Stored data entries
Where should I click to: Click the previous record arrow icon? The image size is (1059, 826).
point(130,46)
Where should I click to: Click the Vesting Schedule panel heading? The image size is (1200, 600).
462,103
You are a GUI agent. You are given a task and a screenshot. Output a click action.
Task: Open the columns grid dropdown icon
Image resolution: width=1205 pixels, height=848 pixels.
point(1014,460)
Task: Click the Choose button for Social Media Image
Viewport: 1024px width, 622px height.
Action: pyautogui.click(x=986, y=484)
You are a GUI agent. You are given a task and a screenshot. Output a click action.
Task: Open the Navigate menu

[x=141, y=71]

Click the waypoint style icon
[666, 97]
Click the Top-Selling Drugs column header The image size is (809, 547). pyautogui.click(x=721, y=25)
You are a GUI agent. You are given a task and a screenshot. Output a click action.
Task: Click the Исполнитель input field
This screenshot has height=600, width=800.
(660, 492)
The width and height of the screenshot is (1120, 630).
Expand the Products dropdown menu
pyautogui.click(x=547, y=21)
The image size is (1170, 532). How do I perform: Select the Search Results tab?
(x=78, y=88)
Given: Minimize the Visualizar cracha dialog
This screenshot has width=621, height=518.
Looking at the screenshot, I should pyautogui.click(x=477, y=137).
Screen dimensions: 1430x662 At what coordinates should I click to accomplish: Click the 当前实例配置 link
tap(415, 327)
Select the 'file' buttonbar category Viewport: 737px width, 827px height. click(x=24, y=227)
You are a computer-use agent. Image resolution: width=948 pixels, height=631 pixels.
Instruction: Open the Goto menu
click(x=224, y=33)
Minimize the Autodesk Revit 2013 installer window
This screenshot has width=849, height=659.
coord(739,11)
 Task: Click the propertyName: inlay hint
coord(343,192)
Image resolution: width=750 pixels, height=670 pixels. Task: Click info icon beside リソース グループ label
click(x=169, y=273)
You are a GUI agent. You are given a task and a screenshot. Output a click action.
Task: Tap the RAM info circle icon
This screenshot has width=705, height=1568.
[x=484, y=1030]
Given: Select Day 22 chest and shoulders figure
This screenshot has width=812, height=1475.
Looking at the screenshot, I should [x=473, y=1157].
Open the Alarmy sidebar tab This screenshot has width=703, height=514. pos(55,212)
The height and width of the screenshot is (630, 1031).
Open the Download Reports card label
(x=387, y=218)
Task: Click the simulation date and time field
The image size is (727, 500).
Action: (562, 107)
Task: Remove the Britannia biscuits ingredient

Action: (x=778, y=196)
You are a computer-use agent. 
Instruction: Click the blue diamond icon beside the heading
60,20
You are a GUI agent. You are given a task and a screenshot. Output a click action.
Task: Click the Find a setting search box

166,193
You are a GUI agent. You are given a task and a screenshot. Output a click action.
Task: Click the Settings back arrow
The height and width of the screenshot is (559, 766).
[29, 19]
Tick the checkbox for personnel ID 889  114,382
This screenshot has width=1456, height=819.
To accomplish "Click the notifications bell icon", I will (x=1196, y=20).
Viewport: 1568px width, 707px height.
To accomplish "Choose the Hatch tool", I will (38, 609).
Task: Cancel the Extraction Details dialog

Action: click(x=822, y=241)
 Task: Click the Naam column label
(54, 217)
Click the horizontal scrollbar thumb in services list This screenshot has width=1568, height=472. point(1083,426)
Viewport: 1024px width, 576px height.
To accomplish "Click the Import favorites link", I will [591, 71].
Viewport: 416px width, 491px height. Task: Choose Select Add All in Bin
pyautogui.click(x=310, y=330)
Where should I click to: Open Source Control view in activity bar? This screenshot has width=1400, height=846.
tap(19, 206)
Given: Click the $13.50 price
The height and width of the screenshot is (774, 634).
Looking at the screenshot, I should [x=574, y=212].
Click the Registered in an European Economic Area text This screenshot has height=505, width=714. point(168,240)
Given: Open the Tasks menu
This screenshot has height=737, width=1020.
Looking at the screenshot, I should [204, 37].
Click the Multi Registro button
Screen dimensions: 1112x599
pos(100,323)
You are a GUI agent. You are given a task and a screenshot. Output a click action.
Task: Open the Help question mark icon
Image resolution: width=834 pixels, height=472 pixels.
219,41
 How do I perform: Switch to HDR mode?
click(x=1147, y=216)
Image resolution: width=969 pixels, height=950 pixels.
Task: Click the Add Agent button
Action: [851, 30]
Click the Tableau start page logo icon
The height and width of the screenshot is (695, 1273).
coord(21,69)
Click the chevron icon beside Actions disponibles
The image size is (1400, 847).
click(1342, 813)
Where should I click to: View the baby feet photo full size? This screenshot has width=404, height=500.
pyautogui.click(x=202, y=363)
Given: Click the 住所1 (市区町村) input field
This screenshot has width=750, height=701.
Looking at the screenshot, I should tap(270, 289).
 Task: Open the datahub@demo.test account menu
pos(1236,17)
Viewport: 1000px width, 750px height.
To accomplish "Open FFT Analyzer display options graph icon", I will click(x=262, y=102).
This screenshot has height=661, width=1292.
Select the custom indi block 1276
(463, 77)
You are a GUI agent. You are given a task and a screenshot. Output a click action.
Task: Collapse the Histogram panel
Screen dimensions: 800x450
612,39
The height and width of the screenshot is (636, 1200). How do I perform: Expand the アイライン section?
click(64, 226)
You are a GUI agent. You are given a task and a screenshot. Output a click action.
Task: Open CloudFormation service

▸ **PROBLEM STATEMENT**
Down to the last line, copy the entries above exactly.

▸ **WORKED SOLUTION**
Where should I click to: Click the previous record arrow icon? The image size is (1059, 826).
point(130,46)
Where should I click to: Click the Vesting Schedule panel heading? The image size is (1200, 600).
462,103
You are a GUI agent. You are given a task and a screenshot. Output a click action.
Task: Open the columns grid dropdown icon
Image resolution: width=1205 pixels, height=848 pixels.
point(1014,460)
Task: Click the Choose button for Social Media Image
Viewport: 1024px width, 622px height.
Action: pyautogui.click(x=986, y=484)
You are a GUI agent. You are given a task and a screenshot. Output a click action.
Task: Open the Navigate menu

[x=141, y=71]

Click the waypoint style icon
[666, 97]
Click the Top-Selling Drugs column header The image size is (809, 547). pyautogui.click(x=721, y=25)
You are a GUI agent. You are given a task and a screenshot. Output a click action.
Task: Click the Исполнитель input field
This screenshot has height=600, width=800.
(660, 492)
The width and height of the screenshot is (1120, 630).
Expand the Products dropdown menu
pyautogui.click(x=547, y=21)
The image size is (1170, 532). How do I perform: Select the Search Results tab?
(x=78, y=88)
Given: Minimize the Visualizar cracha dialog
This screenshot has width=621, height=518.
Looking at the screenshot, I should pyautogui.click(x=477, y=137).
Screen dimensions: 1430x662 At what coordinates should I click to accomplish: Click the 当前实例配置 link
tap(415, 327)
Select the 'file' buttonbar category Viewport: 737px width, 827px height. click(x=24, y=227)
You are a computer-use agent. Image resolution: width=948 pixels, height=631 pixels.
Instruction: Open the Goto menu
click(x=224, y=33)
Minimize the Autodesk Revit 2013 installer window
This screenshot has width=849, height=659.
coord(739,11)
 Task: Click the propertyName: inlay hint
coord(343,192)
Image resolution: width=750 pixels, height=670 pixels. Task: Click info icon beside リソース グループ label
click(x=169, y=273)
You are a GUI agent. You are given a task and a screenshot. Output a click action.
Task: Tap the RAM info circle icon
This screenshot has width=705, height=1568.
[x=484, y=1030]
Given: Select Day 22 chest and shoulders figure
This screenshot has width=812, height=1475.
Looking at the screenshot, I should [x=473, y=1157].
Open the Alarmy sidebar tab This screenshot has width=703, height=514. pos(55,212)
The height and width of the screenshot is (630, 1031).
Open the Download Reports card label
(x=387, y=218)
Task: Click the simulation date and time field
The image size is (727, 500).
Action: (562, 107)
Task: Remove the Britannia biscuits ingredient

Action: (x=778, y=196)
You are a computer-use agent. 
Instruction: Click the blue diamond icon beside the heading
60,20
You are a GUI agent. You are given a task and a screenshot. Output a click action.
Task: Click the Find a setting search box

166,193
You are a GUI agent. You are given a task and a screenshot. Output a click action.
Task: Click the Settings back arrow
The height and width of the screenshot is (559, 766).
[29, 19]
Tick the checkbox for personnel ID 889  114,382
This screenshot has width=1456, height=819.
To accomplish "Click the notifications bell icon", I will (x=1196, y=20).
Viewport: 1568px width, 707px height.
To accomplish "Choose the Hatch tool", I will (38, 609).
Task: Cancel the Extraction Details dialog

Action: click(x=822, y=241)
 Task: Click the Naam column label
(54, 217)
Click the horizontal scrollbar thumb in services list This screenshot has width=1568, height=472. point(1083,426)
Viewport: 1024px width, 576px height.
To accomplish "Click the Import favorites link", I will [591, 71].
Viewport: 416px width, 491px height. Task: Choose Select Add All in Bin
pyautogui.click(x=310, y=330)
Where should I click to: Open Source Control view in activity bar? This screenshot has width=1400, height=846.
tap(19, 206)
Given: Click the $13.50 price
The height and width of the screenshot is (774, 634).
Looking at the screenshot, I should [x=574, y=212].
Click the Registered in an European Economic Area text This screenshot has height=505, width=714. point(168,240)
Given: Open the Tasks menu
This screenshot has height=737, width=1020.
Looking at the screenshot, I should [204, 37].
Click the Multi Registro button
Screen dimensions: 1112x599
pos(100,323)
You are a GUI agent. You are given a task and a screenshot. Output a click action.
Task: Open the Help question mark icon
Image resolution: width=834 pixels, height=472 pixels.
219,41
 How do I perform: Switch to HDR mode?
click(x=1147, y=216)
Image resolution: width=969 pixels, height=950 pixels.
Task: Click the Add Agent button
Action: [851, 30]
Click the Tableau start page logo icon
The height and width of the screenshot is (695, 1273).
coord(21,69)
Click the chevron icon beside Actions disponibles
The image size is (1400, 847).
click(1342, 813)
Where should I click to: View the baby feet photo full size? This screenshot has width=404, height=500.
pyautogui.click(x=202, y=363)
Given: Click the 住所1 (市区町村) input field
This screenshot has width=750, height=701.
Looking at the screenshot, I should tap(270, 289).
 Task: Open the datahub@demo.test account menu
pos(1236,17)
Viewport: 1000px width, 750px height.
To accomplish "Open FFT Analyzer display options graph icon", I will click(x=262, y=102).
This screenshot has height=661, width=1292.
Select the custom indi block 1276
(463, 77)
You are a GUI agent. You are given a task and a screenshot. Output a click action.
Task: Collapse the Histogram panel
Screen dimensions: 800x450
612,39
The height and width of the screenshot is (636, 1200). How do I perform: Expand the アイライン section?
click(64, 226)
You are a GUI agent. You are given a task and a screenshot. Output a click action.
Task: Open CloudFormation service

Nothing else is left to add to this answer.